Монтаньяры добивались осуждения и казни короля, чтобы сделать революцию необратимой, а республику — окончательной формой французского государства. Жирондисты пытались с помощью разных уловок затянуть дело, спасти короля, чтобы оставить открытым путь к какому-либо компромиссу с монархистами. Главное же, они стремились использовать суд для расправы не с королем, а с монтаньярами. Для этого затеяли сложную, запутанную игру, в которой можно выделить некоторые основные методы.
Прежде всего это было запугивание. Депутатов пугали грозными последствиями казни монарха. Восстанут темные крестьяне, сохранившие любовь к «доброму королю». Все монархи мира объединятся и пойдут походом на Париж. В замаскированной форме, а то и прямо повторялись мотивы манифеста герцога Брауншвейгского. Пустили слух, что столица кишит агентами роялистов, что они перережут всех, кто проголосует за смертный приговор. 16 января Ролан направил Конвенту письмо, в котором сообщал, что многие перепуганные люди спешно покидают Париж, где готовится страшная резня. Депутатам присылали анонимные письма с угрозами.
16 декабря Бюзо предпринял коварный маневр, предложив немедленно принять декрет об изгнании из Франции всех представителей семейства Бурбонов. Речь шла о бывшем герцоге Филиппе Орлеанском, который теперь под именем Филиппа Эгалите заседал среди депутатов-монтаньяров. Ведь в случае казни Людовика XVI он автоматически становился возможным претендентом на трон, если по новой конституции Франция станет монархией. Бюзо тем самым давал понять, что монтаньяры, которых уже до этого обвиняли в стремлении к диктатуре, могут вынашивать и роялистские замыслы. Иначе зачем им держать в своих рядах принца крови из дома Бурбонов?

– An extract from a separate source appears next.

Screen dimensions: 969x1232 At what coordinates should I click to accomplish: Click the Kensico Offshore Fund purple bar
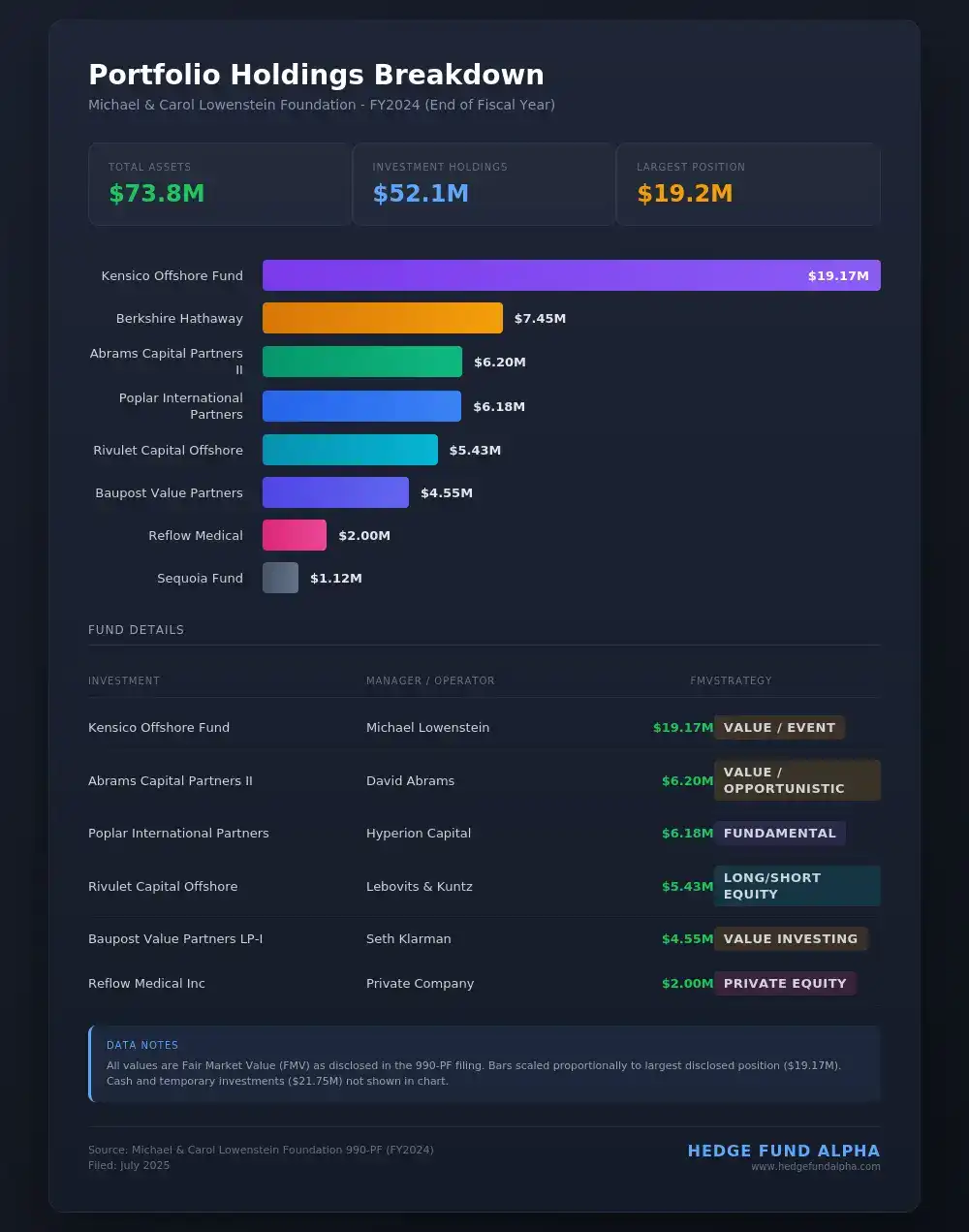[x=571, y=275]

Робеспьер считал, что надо согласиться с предложением Бюзо, чтобы снять все подозрения. Но Марат был другого мнения: «Не дадим себя дурачить, не позволим сторонними комбинациями затемнять смысл великого революционного акта, который мы собираемся совершить!»

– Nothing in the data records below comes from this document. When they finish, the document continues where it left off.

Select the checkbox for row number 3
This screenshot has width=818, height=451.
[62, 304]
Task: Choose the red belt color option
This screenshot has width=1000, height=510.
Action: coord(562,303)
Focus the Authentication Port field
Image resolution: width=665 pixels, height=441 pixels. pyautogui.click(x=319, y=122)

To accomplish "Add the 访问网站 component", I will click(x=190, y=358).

Но самый коварный маневр Жиронды состоял в том, что после вынесения смертного приговора этот приговор следовало передать на утверждение народа. 40 тысяч первичных собраний должны были бы заново решать то, что решал с таким трудом и напряжением Конвент. Под внешним демократизмом здесь скрывалось намерение развязать гражданскую войну. Какую лакомую пищу дало бы это роялистской пропаганде для возбуждения жалости к королю-мученику! Пришлось бы обсуждать все события Революции, вроде сентябрьских избиений. Под судом контрреволюционеров оказалась бы вся революция в то время, когда самые активные патриоты отправились на войну. Избиратели сказали бы себе: раз Конвент не решается принять на себя ответственность за роковое решение, то почему мы должны быть смелее Конвента?